Pourtant, chacun d’entre nous, Tantrika ou pas, peut rencontrer des limitations à sa propre expansion, des blocages, des croyances, sur lesquels nous buttons et revenons sans cesse. A chaque pas de la recherche, nous nous confrontons à nos peurs. Le changement en soi peut être source de peur. Et chaque peur peut nous paralyser ou bien nous enseigner comment grandir. Là encore, c’est le niveau de conscience qui en décide. Résister à sa peur, ne pas la rencontrer, c’est maintenir le blocage, la limitation. Aller dans sa peur, l’accepter, c’est s’offrir la possibilité de la transcender. Accepter l’inconfort est le point de départ de la transformation.

La résistance à la peur s’exprime quelquefois par le stress, l’irritation ou la colère. Ne sont-ce pas des artifices qui permettent d’échapper au sentiment de la peur ? 

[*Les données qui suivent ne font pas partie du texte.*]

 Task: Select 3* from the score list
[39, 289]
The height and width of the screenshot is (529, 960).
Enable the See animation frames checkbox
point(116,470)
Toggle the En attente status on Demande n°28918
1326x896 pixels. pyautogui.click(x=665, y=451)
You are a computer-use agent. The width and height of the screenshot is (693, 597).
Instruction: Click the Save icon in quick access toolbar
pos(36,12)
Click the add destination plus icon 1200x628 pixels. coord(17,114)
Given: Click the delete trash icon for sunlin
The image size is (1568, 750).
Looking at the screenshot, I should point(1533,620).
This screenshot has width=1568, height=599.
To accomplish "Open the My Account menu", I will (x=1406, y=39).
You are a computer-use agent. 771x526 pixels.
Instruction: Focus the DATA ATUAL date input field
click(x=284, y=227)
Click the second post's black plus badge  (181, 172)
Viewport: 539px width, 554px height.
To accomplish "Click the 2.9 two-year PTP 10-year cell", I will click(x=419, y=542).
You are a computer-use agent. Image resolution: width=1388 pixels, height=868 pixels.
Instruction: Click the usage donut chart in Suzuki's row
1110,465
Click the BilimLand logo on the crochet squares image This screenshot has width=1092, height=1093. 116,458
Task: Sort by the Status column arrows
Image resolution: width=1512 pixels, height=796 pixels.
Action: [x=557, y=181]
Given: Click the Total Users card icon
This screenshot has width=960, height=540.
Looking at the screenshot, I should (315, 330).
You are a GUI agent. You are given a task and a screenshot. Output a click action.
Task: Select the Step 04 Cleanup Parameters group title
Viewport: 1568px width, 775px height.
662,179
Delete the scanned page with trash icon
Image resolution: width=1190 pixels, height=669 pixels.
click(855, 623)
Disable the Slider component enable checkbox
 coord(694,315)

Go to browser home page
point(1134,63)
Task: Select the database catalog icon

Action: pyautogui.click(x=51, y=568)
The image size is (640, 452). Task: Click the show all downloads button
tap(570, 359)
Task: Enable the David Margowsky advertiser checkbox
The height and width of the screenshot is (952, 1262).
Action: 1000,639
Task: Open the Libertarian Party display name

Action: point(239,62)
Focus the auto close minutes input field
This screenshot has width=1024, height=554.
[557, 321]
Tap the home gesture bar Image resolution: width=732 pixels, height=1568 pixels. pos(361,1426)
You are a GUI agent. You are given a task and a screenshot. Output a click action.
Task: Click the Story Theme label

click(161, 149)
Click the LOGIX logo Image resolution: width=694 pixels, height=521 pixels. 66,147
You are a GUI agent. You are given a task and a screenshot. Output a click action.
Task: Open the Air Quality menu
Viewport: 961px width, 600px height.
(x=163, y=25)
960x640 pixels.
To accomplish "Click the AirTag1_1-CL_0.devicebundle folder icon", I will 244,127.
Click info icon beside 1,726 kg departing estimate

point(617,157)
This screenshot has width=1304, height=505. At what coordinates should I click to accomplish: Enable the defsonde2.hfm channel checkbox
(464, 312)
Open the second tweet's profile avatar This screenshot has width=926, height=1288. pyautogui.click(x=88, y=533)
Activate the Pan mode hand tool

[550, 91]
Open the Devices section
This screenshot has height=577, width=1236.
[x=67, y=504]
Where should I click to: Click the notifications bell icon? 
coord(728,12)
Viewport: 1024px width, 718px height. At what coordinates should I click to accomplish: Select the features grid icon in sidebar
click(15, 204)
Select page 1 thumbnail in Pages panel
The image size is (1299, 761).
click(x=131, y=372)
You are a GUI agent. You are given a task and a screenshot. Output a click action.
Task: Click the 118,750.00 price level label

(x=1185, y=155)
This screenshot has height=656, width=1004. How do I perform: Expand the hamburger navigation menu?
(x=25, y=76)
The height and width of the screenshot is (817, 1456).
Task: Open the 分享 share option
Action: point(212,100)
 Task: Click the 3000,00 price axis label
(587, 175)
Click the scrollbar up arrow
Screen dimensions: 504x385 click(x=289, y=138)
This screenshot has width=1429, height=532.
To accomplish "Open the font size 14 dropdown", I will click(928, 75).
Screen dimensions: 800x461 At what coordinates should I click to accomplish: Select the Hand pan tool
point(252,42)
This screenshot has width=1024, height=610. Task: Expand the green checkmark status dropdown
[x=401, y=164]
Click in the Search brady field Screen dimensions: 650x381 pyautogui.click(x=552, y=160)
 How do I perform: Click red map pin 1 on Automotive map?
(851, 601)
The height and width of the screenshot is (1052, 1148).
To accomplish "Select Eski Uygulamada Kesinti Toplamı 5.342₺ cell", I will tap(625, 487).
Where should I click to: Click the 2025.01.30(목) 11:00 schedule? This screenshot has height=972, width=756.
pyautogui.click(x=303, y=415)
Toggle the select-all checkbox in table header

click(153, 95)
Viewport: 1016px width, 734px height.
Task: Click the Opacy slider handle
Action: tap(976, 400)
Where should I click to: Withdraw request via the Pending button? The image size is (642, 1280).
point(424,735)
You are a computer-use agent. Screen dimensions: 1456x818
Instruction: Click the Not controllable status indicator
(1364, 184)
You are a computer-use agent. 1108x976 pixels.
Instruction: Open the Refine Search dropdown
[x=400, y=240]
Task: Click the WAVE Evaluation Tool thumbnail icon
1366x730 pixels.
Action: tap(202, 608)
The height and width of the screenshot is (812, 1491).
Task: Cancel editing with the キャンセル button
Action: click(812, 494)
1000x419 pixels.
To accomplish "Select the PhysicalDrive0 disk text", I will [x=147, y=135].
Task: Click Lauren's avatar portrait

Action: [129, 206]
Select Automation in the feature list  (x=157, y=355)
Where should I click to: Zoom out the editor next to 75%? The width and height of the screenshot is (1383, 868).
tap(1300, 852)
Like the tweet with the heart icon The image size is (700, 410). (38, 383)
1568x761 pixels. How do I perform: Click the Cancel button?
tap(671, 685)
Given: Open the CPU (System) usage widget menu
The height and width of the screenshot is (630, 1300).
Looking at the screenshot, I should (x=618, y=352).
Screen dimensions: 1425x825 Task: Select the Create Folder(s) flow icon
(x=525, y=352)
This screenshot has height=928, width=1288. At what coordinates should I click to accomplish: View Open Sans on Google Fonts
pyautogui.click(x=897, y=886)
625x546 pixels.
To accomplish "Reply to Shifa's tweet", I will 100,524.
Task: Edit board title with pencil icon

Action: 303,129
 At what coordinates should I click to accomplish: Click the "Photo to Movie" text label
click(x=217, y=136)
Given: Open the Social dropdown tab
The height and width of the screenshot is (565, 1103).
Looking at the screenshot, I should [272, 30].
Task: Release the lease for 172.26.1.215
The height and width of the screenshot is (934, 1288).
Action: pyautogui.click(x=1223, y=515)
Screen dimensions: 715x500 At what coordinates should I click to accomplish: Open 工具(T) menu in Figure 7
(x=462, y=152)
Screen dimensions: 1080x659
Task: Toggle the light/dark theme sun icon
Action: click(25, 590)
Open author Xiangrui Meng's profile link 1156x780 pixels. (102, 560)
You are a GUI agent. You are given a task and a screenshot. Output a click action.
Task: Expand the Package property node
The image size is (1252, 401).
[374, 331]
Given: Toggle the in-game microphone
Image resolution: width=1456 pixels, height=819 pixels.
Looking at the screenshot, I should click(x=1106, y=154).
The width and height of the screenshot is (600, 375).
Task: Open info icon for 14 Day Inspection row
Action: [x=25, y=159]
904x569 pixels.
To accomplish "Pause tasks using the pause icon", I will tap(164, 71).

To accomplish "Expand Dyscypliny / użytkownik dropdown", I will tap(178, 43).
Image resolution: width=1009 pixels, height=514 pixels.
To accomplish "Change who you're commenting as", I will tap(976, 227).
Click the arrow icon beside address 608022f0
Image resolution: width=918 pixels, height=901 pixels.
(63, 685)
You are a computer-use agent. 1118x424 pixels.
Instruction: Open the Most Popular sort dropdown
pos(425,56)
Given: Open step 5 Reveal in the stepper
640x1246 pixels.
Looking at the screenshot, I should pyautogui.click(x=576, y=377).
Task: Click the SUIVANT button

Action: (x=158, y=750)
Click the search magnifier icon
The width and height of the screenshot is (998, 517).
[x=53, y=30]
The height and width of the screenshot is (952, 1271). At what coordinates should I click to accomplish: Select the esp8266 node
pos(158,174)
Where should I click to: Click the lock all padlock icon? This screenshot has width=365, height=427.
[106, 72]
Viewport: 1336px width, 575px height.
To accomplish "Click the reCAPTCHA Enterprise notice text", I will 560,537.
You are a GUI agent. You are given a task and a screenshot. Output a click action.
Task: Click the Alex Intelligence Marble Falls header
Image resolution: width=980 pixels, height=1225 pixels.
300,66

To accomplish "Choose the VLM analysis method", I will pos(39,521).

Etat de conscience, continuité de l’état d’amour, état de joie !

Je suis de plus en plus persuadé que la vie peut ne pas être souffrance, que nous pouvons faire le choix de la neutralité, de la fluidité vis à vis des propositions qu’elle nous fait. 

Et pourtant la vie est un paradoxe : c’est d’abord la souffrance puisque la naissance même est la fin de la conscience de l’appartenance à un tout. En même temps, la petite enfance est peut-être ce moment de la vie durant lequel l’individu est le plus connecté avec son état de joie naturel. C’est de l’ordre de l’innocence, de la curiosité de découvrir, de l’énergie de la vie qui pousse. Bien sûr, l’enfant est sujet à des émotions comme la tristesse, la peur, la colère, mais il est touchant de constater à quel point cet enfant peut en sortir facilement et rapidement lorsque son attention se concentre ailleurs. L’enfant reste peu attaché à ses émotions car il les vit plus pleinement qu’un adulte, sans souci du regard de l’autre s’il n’est pas encore trop programmé par les consignes du type « un garçon, ça ne pleure pas ».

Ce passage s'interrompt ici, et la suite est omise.